Inafune with former Capcom producer and current DDM agent Ben Judd (Brian Ashcraft/Kotaku).

Even though, his studios are only a few months old, they are already working on a number of titles and multimedia projects, some of which will be revealed this year. According to Inafune, he will soon reveal one of them – a social networking game for Japan’s Mobage and Gree mobile phone platforms. Inafune will also still make big-budget games. He is working on a couple of them. But he also thinks he can learn from social games and wants to start getting titles out quickly. “I’m not the kind of guy who says I’ll only make big budget games,” said Inafune. “If the concept is interesting, and I feel like I can learn something, then of course I’m interested in smaller titles, too.”

Inafune expressed an interest in making stuff that appeals to children, just as his Mega Man games did, and games for adults. “For adults, it’s important to give them something like they’ve seen before,” said Inafune, “but with a slightly different taste.” With games like Dead Rising, Inafune excelled at this game design approach, and it seems like he’ll be continuing this tactic in his new digs. But what he won’t be doing is making sequels to Capcom titles he’s created in the past.

Kishiwada’s famous Danjiri Matsuir (Koichi Kamoshida/Getty).

“Honestly, I’m not sad about that,” said Inafune. “I can make something more interesting than Dead Rising, more interesting than Lost Planet and more interesting than Mega Man.” Those games became brands, and, breaking free of them, Inafune said, make him feel free. While at Capcom, he said he’d come up with an idea that wasn’t necessarily a sequel to franchises he worked on, but was told to make them sequels. “Just because it had zombies in it, I’d have to put a Dead Rising title on it,” he said. But each of the games he’s made have more in common with each other than things like zombies. To Inafune, they tie into his take on good and evil.
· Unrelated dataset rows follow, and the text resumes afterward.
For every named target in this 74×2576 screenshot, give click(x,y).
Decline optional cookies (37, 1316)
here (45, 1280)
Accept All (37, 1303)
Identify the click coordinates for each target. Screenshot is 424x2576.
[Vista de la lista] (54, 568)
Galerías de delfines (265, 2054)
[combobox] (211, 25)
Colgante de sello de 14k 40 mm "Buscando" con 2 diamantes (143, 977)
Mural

For example, in Dead Rising, the concept that interested Inafune was the idea that the actions of humans were worse than those of zombies. While in Lost Planet, humans, once again, aren’t necessarily good. In the game, humans attempt to colonize a new planet that’s inhabited by large bug-looking creatures called Akrid. “Players might think they are just killing the Akrid,” said Inafune. “But they are invading the Akrid’s planet and slaughtering them. The Akrid are the victims.” This theme of good and evil’s relative nature appears in Inafune’s games, one after one. It’s a theme that has its roots in Inafune’s childhood.

Inafune is a summons in the new Hyperdimension Neptunia (Compile Heart).
While Shigeru Miyamoto draws from his idyllic childhood in the hills of Kyoto for inspiration, Inafune looks to an unpleasant episode that taught him all he needed to know about human nature. “As I kid, I was the one who tried to stop fights, not start them,” said Inafune. Once in school, another student punched him, setting off a fight. “I wanted him to stop punching me,” said Inafune. There were in a classroom in front of the other students, and Inafune looked to his friend for help. “He just turned away and didn’t do anything,” said Inafune. “I thought he was my friend.”

Inafune was getting bloodied up. The students who jumped in to come to his aid, Inafune remembered, were the type of students who studied all the time, who didn’t play sports and who were weak. According to Inafune, “That was the first time in my life that I experienced people’s true nature.” He’d thought a friend was someone who was supposed to help you, but his so-called friend was anything but. This is why, even today, Inafune doesn’t blindly trust anyone or anything.

That realisation that the good might be bad and the bad might be good is something Inafune’s never forgotten. “Whenever I start a new game,” said Inafune, “I use this as the foundation.”